[Collected data]
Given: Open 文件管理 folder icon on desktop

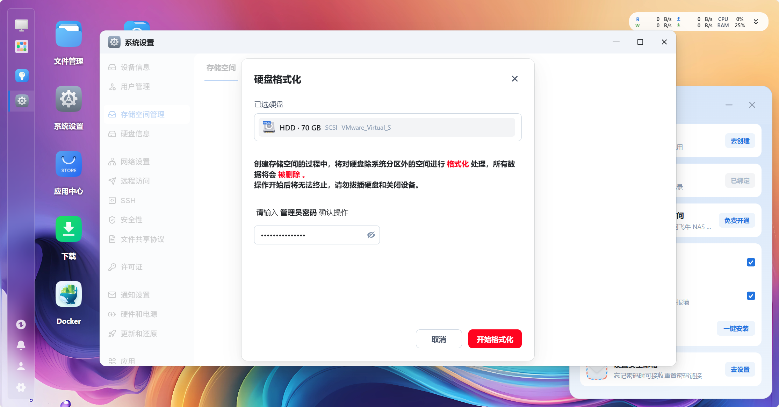Looking at the screenshot, I should click(68, 34).
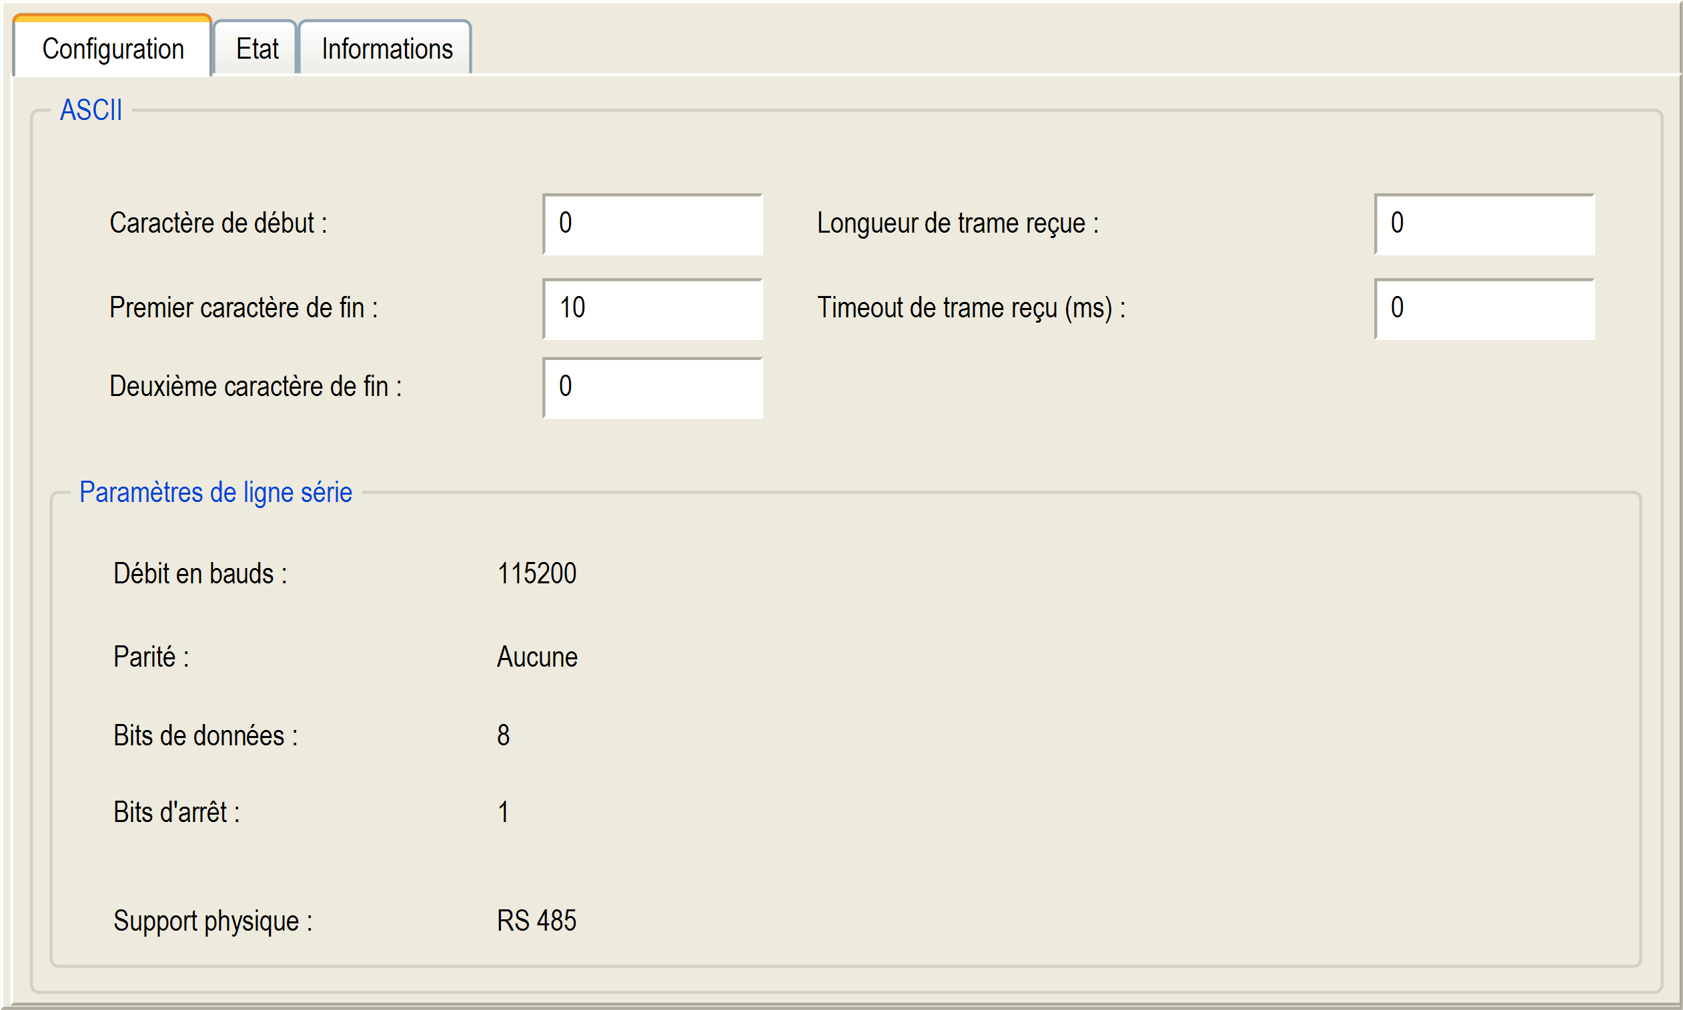Click the Paramètres de ligne série heading
Screen dimensions: 1683x1010
tap(216, 493)
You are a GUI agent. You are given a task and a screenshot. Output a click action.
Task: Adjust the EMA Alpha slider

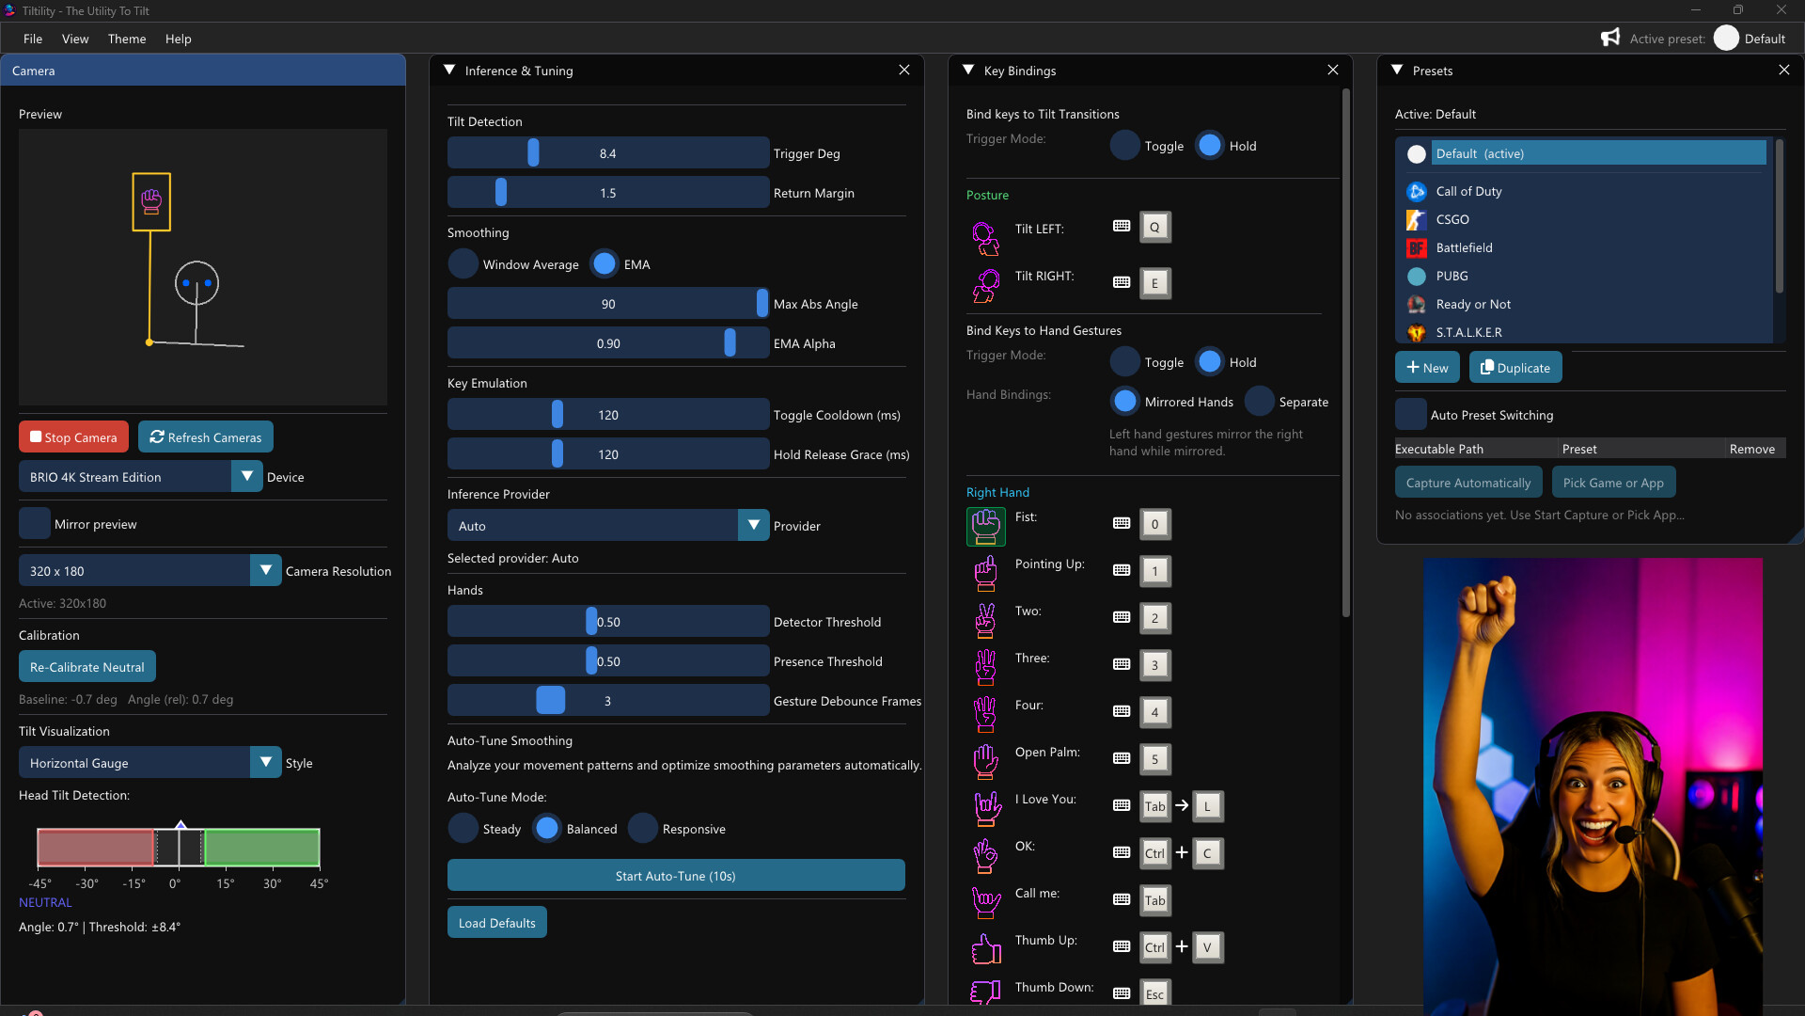[731, 342]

[REQUIRED ACTION] Could you write out the records exactly while omitting every picture?

[ANSWER BOX]
Given: Open 文件管理 folder icon on desktop

Looking at the screenshot, I should click(68, 34).
Click the Paramètres de ligne série heading
Screen dimensions: 1683x1010
tap(216, 493)
You are a GUI agent. You are given a task and a screenshot. Output a click action.
Task: Adjust the EMA Alpha slider

[731, 342]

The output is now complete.